If you think Marotta is to blame for this terrible start to the season, it follows that the players available either that lack the quality to be among the top tier of the league or that they're such an impossibly incompatible group of players that they could never be managed into a working system together - so much so that they drop 15 points in 10 games. By this same twisted logic, Marotta should take full credit for the 11/12 scudetto, not Conte for getting the most out of what was a squad more randomly put together and of much less quality than this current one. Not to mention the two abominable seasons they'd had previous. What did Conte do? He adapted, found the right formation and instilled a winning mentality into a team that on paper never should have won the title.

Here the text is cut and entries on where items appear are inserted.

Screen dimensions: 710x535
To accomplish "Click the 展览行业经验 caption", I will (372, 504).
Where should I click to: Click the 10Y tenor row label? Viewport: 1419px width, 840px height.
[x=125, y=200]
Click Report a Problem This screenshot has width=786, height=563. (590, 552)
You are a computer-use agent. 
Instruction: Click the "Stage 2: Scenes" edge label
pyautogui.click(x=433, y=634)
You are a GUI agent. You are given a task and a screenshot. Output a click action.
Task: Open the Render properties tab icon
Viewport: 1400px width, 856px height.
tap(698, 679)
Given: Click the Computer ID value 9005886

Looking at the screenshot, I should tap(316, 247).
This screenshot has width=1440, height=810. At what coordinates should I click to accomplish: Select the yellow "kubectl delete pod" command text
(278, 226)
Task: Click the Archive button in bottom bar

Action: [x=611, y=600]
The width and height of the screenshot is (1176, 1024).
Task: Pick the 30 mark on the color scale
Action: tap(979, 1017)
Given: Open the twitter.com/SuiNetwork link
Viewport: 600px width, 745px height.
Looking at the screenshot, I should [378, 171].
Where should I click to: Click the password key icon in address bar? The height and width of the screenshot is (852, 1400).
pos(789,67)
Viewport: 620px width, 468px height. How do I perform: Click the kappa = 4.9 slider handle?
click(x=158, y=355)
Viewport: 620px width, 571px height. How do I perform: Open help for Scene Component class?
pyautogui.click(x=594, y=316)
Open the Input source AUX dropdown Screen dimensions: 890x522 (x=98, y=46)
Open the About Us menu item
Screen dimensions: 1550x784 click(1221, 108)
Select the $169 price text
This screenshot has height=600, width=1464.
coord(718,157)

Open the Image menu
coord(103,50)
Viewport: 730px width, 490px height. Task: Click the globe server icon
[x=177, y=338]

A good manager couldn't be so rigid in his style that if everything doesn't fall perfectly into place for him, this is the result. Good managers can adapt and get the best out of their list. Look at the squad and tell me they're worse than any other clubs in the league. If Allegri can't be within reach of 4th or 3rd place by christmas it's empirically clear that he got lucky last season, inheriting a side that didn't really need much managing. Not so different to how he inherited Zlatan's Milan. As soon as he lost his match winners everything fell apart for him. Though, in this this case, Allegri has been much much more fortunate to still have quality all over the pitch. Yet because he actually has some real managing to do now, he can't.

Like I said, he could have had a better mercato. Probably by a long way, but if you think the squad he provided Allegri shouldn't be contending for the title, ya got rocks in ya head.
Great post :tup:
 

AFL_ITALIA

MAGISTERIAL
Jun 17, 2011
31,792
He should go before Allegri imo. The players he brought in cannot really be put into a system that works. We don't have the players for a 4-3-3, or a 4-3-1-2, both of which Allegri seems to prefer. Very poor planning. I mean, his whole reasoning for the Hernanes deal pretty much says it all really.

It's so frustrating because he's done very well up until now too.
 

Lion

King of Tuz
Jan 24, 2007
36,185
he fucked his own hard work over 4 years by what he did last summer.

but juventus is not in the business of forgiving. he should be fired if juventus doesnt finish 2nd in the league
 

baggio

Senior Member
Jun 3, 2003
19,250
he fucked his own hard work over 4 years by what he did last summer.

but juventus is not in the business of forgiving. he should be fired if juventus doesnt finish 2nd in the league
Allegri or not, we are gonna finish outside the top 3 this season for a multitude of reasons.